Lately, I’m feeling a little disorganized and sloppy. I don’t know what’s causing it, but I don’t like it. I’m not blogging as much, I’m not writing as much, and I’m not keeping my sink shiny (per instructions from flylady.net). This has got to stop. I need to get organized and get stuff done.
Part of the problem, I think, is that we are moving toward getting into the export business here at work (I wish we weren’t doing this), and it’s overwhelming. I’ve had to attend classes, and tomorrow I have to go to Nashville and meet with some of the people who are actually in those other countries because they have come in for a meeting. So today, I have to design a brochure about the product we are going to be exporting. Awesome.

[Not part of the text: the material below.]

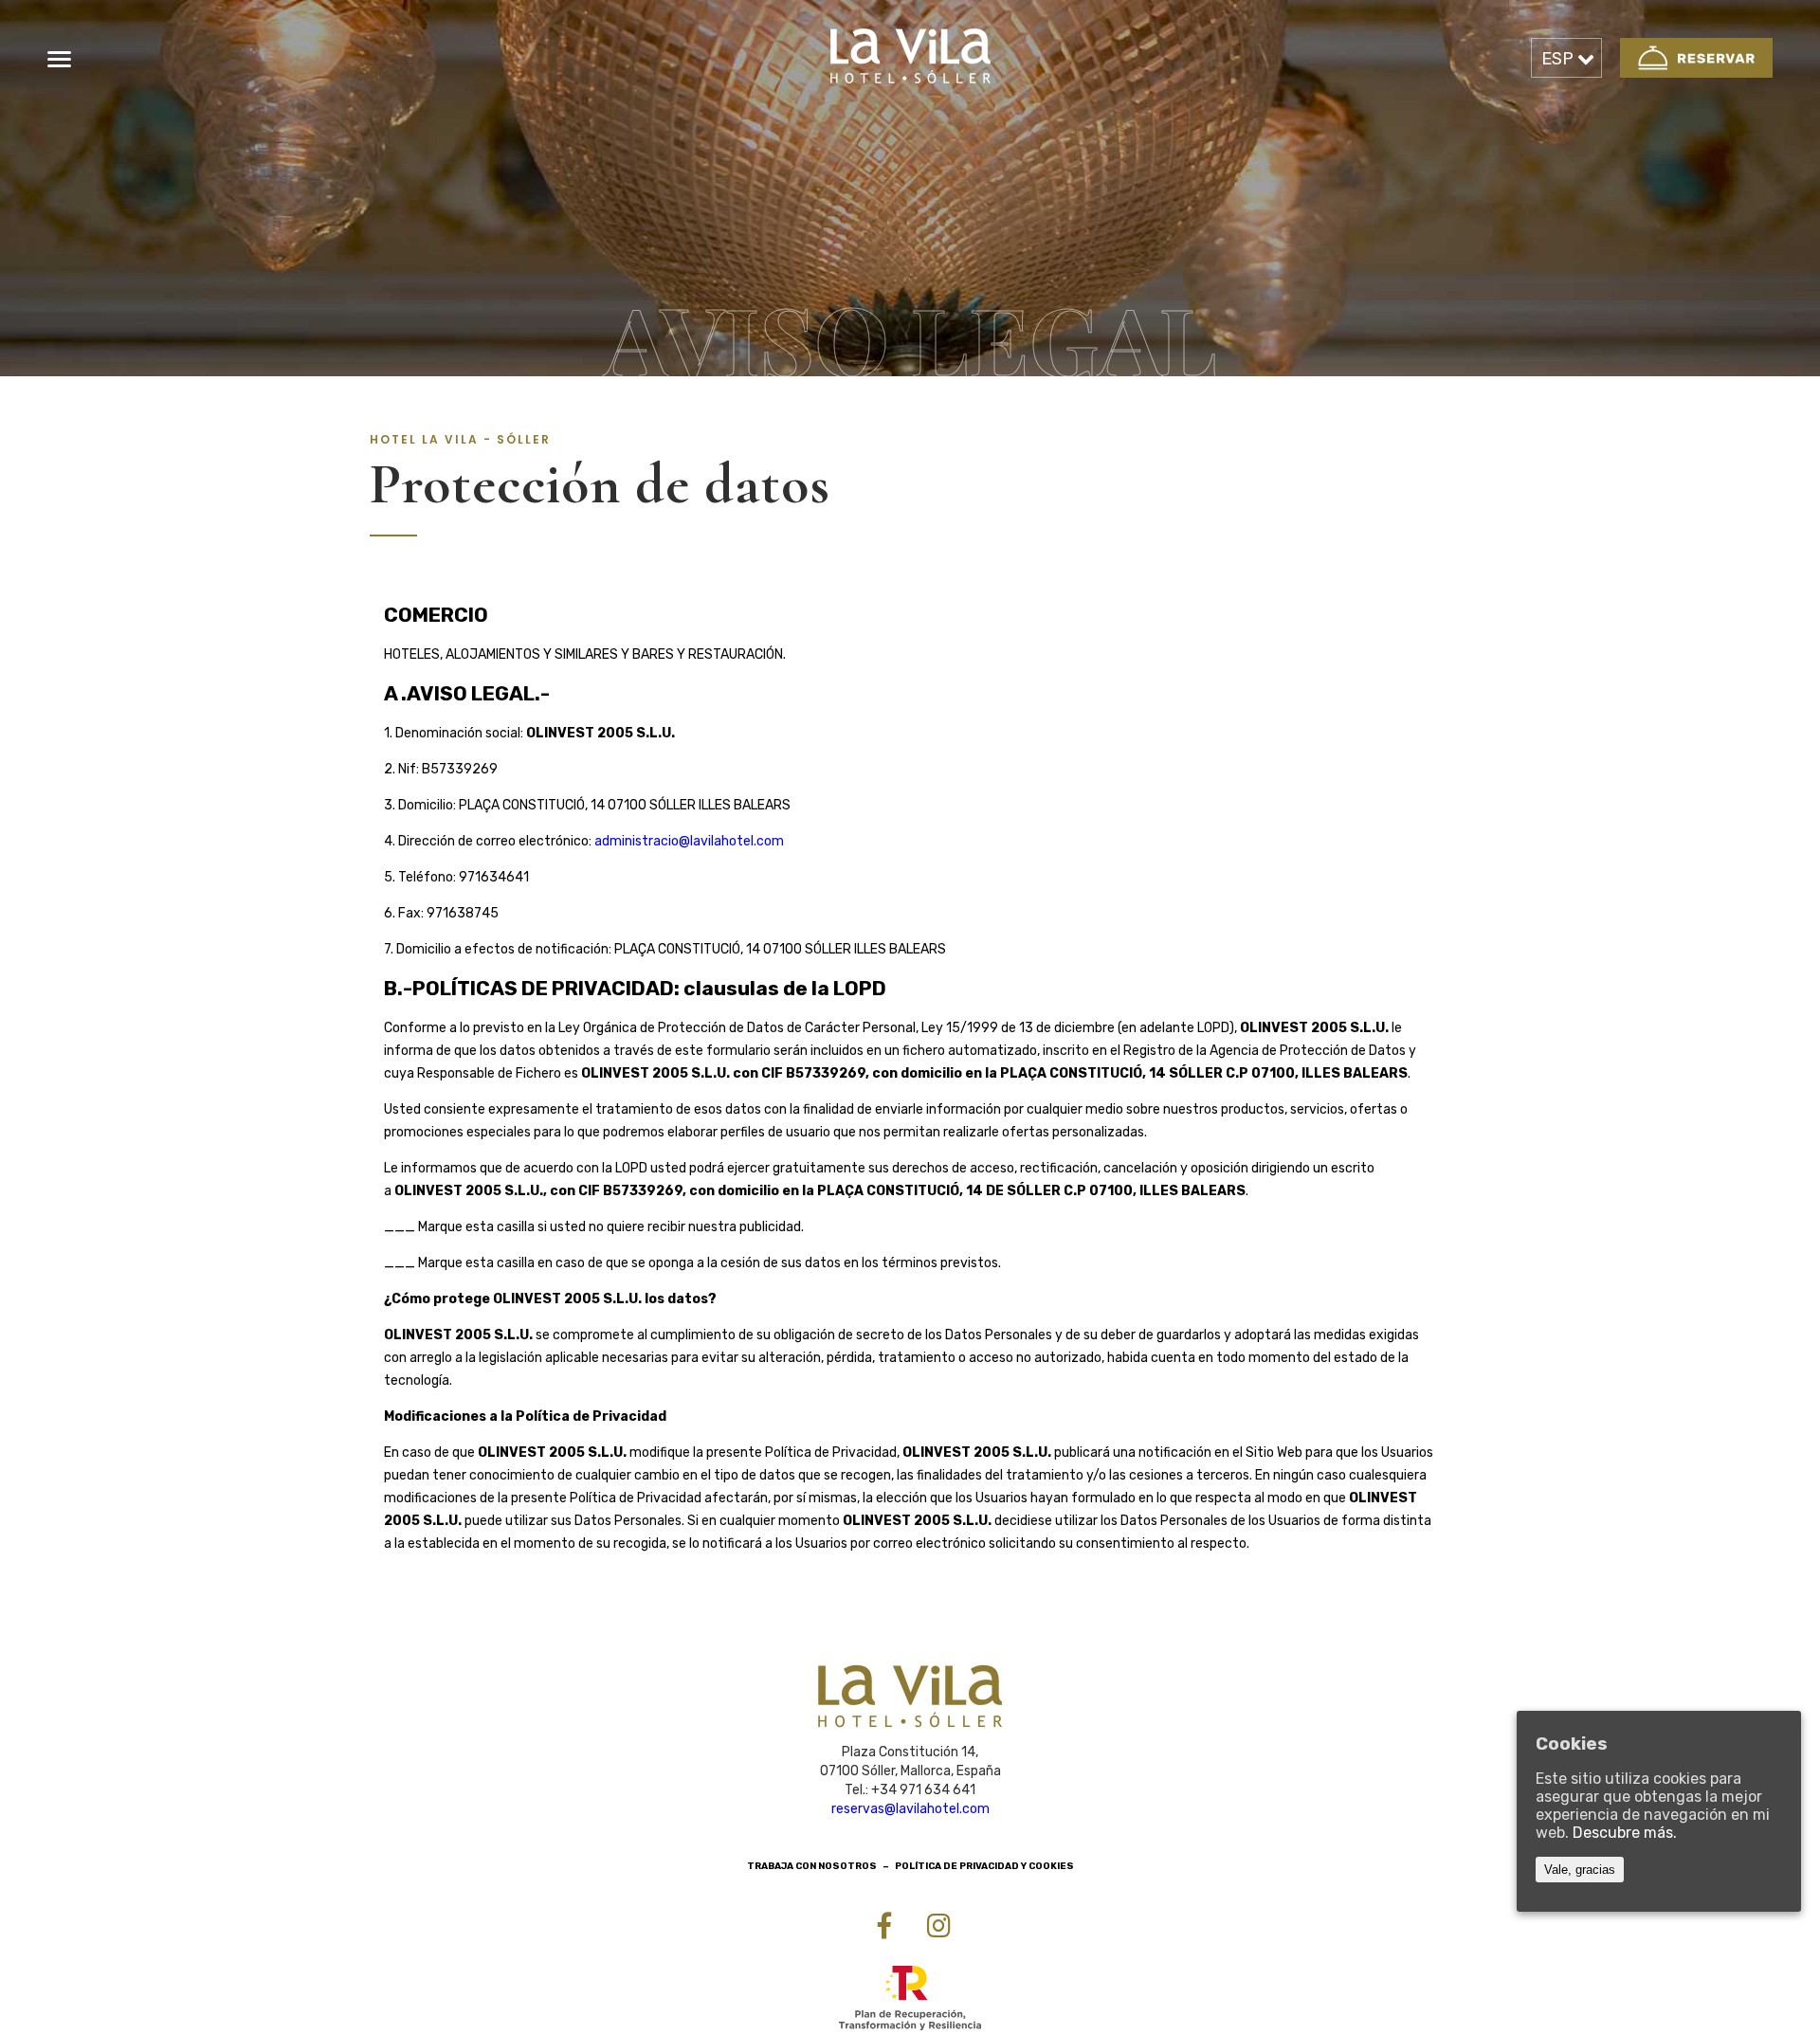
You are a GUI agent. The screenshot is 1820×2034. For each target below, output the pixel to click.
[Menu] (59, 59)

Another problem is that I might be having a health issue that I need to talk to my doctor about on my next visit. I don’t think it’s anything major, but it COULD be. We shall see. Anyway, that distracts me a bit.
So today, I was going to get back on a schedule for the gym. I’ve moved it around a bit where I’m doing fewer days, but doing both arm and leg work instead of doing them on different days. I almost cancelled my membership at the gym, thinking I could do this at home, but I don’t have the machines to work different muscles. Anyway, I brought my clothes, and I brought my lunch. Then a rep from one of our vendors called and wanted to do lunch. I really can’t say no when it’s a business lunch, because it’s part of my job. Plus, you know, free lunch.
I have to be able to adjust when things like this happen. I get so frustrated when my schedule is thrown off, but I need to chill. There are other days and opportunities to work out. Other days I can write when THAT schedule is messed up. Maybe I need to start meditating.